By: Md. Badrul Arefin

Title: Molecular characterization of the Drosophila responses towards nematodes


Examination board

Ioannis Eleftherianos, The George Washington University, USA (Opponent)

Ruth Palmer, Department of Medical Biochemistry and Cell biology, Institute of Biomedicine, University of Gothenburg

Simon Tuck, Umeå Centre for Molecular Medicine, Umeå University

Martin Rottenberg, Department of Microbiology, Tumor and Cell Biology, Karolinska Institute

Eva Severinson, Department of Molecular Biosciences, Wenner-Gren Institute, Stockholm University (Chairman of dissertation)


A sophisticated evolutionary conserved innate immune system has evolved in insects to fight pathogens and to restrict damage in harmful (danger) situations including cancer. A significant amount of knowledge about different infection models in Drosophila has been generated in past decades, which revealed functional resemblances and implications for vertebrate systems. However, how Drosophila responds towards multicellular parasitic nematodes and in danger situations is still little understood. Therefore, the aim of the thesis was to characterize multiple aspects of the host defense in the two important contexts mentioned above.
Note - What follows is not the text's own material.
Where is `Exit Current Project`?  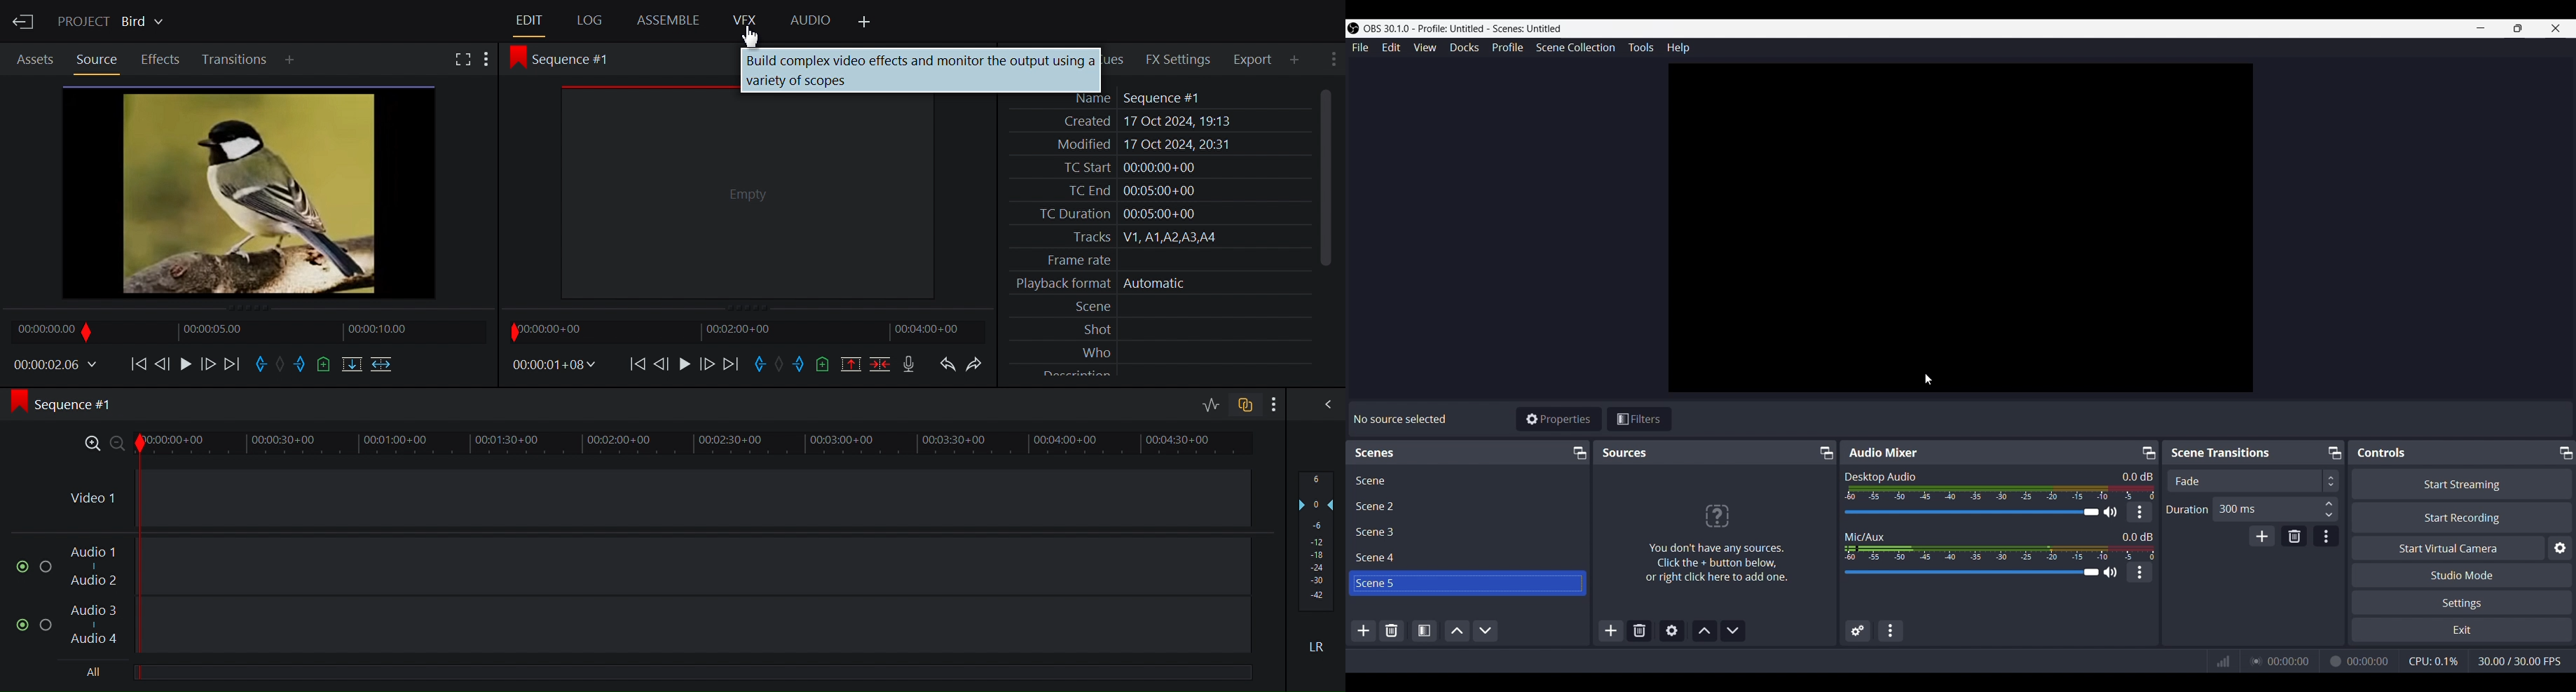 Exit Current Project is located at coordinates (25, 20).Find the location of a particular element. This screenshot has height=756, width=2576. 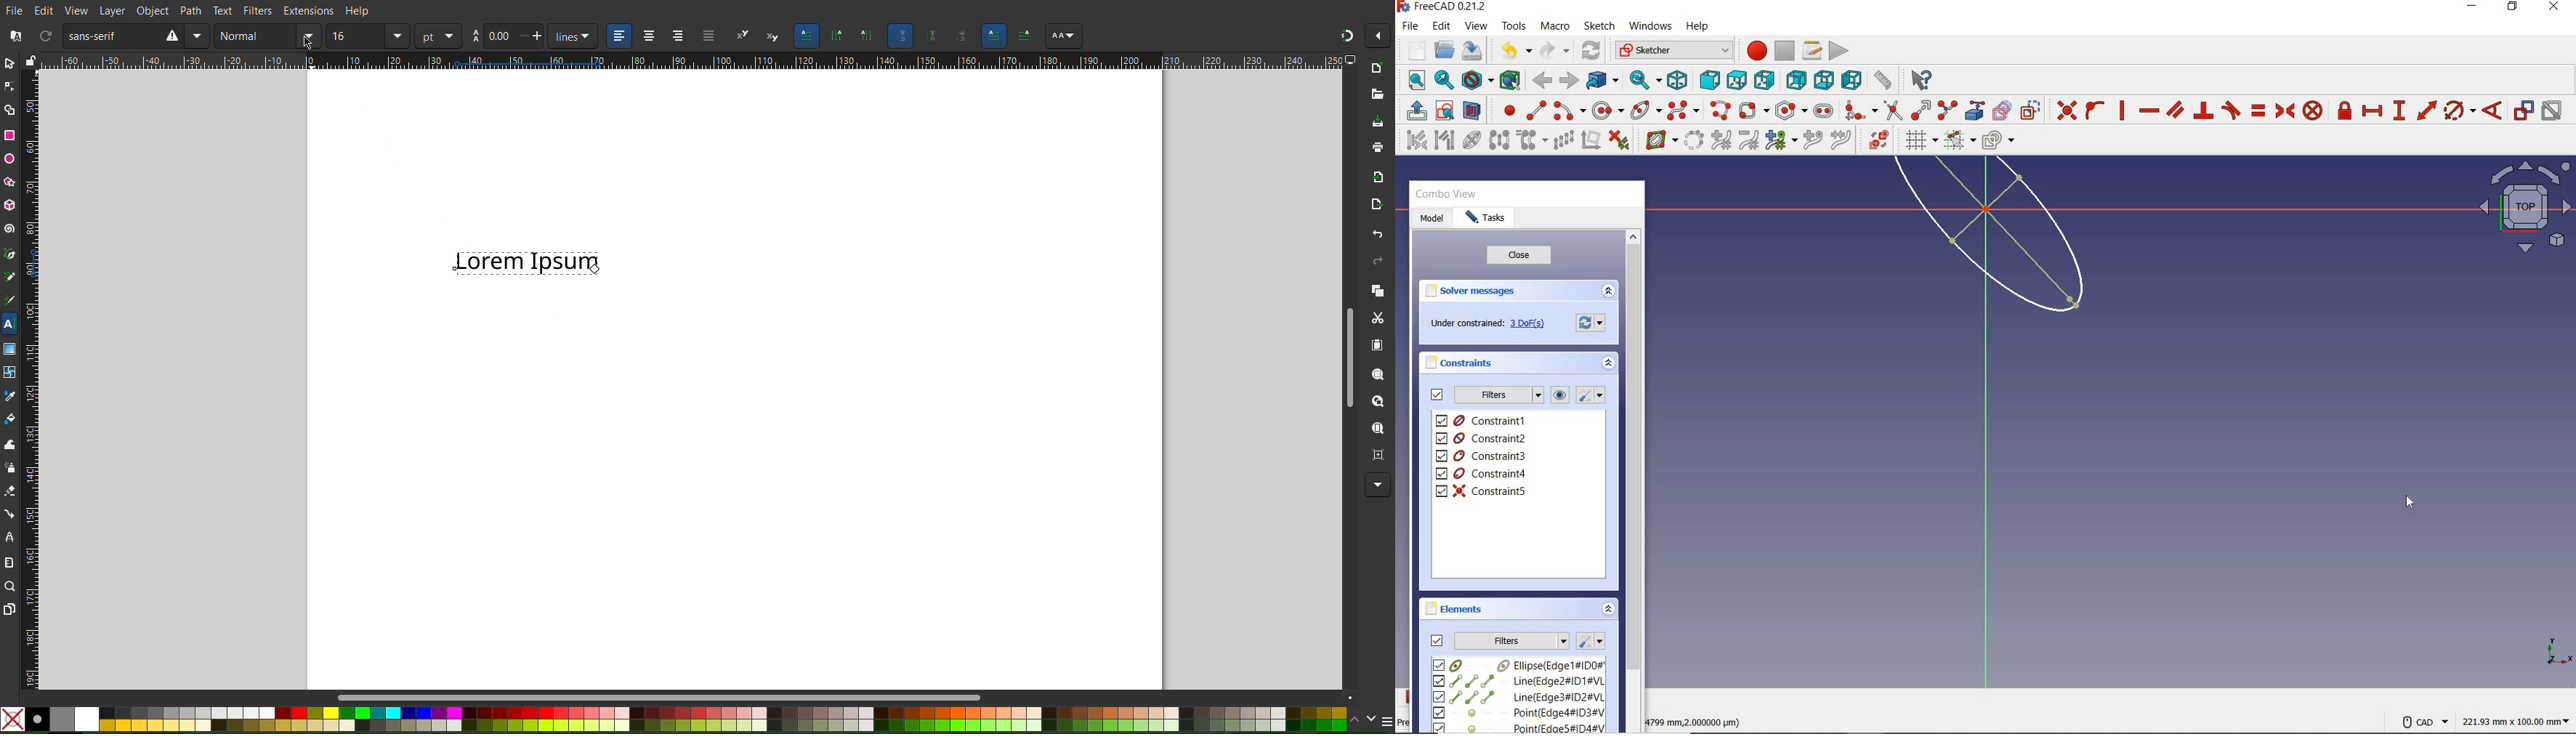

We analyzed the transcriptome profiles of nematode-infected Drosophila larvae with uninfected samples. For this we employed the entomopathogenic nematode Heterorhabditis bacteriophora with its symbiont Photorhabdus luminescence to infect Drosophila larvae. We found 642 genes were differentially regulated upon infection. Among them a significant portion belonged to immune categories. Further functional analysis identified a thioester containing protein TEP3, a recognition protein GNBP-like 3, the basement membrane component protein Glutactin and several other small peptides. Upon loss or reduced expression of these genes hosts showed mortality during nematode infections. This study uncovers a novel function for several of the genes in immunity.

Furthermore, we investigated the cellular response towards nematodes. When we eliminated hemocytes genetically (referred to as hml-apo) in Drosophila, we found hml-apo larvae are resistant to nematodes. Subsequent characterization of hml-apo larvae showed massive lamellocyte differentiation (another blood cell type which is rare in naïve larvae), emergence of melanotic masses, up- and down-regulation of Toll and Imd signaling respectively suggesting a pro- inflammatory response. Moreover, a striking defective leg phenotype in adult escapers from pupal lethality was observed. We identified nitric oxide (NO) as a key regulator of these processes. We also showed that imaginal disc growth factors 3 (IDGF3): (a) protects hosts against nematodes, (b) is a clotting component and (c) negatively regulates Wnt and JAK/STAT signaling. To follow larval behavior in the presence or absence of nematodes we monitored Drosophila larval locomotion behaviors using FIMtrack (a recently devised automated method) to elucidate evasive strategies of hosts. Finally, we characterized host defenses in three Drosophila leukemia models with and without nematode infection. Taken together, these studies shed light on host responses in two crucial circumstances, nematode infections and danger situations.

Keywords: Drosophila, nematodes, infection, danger situations, immune response, coagulation, apoptosis, nitric oxide, leukemia.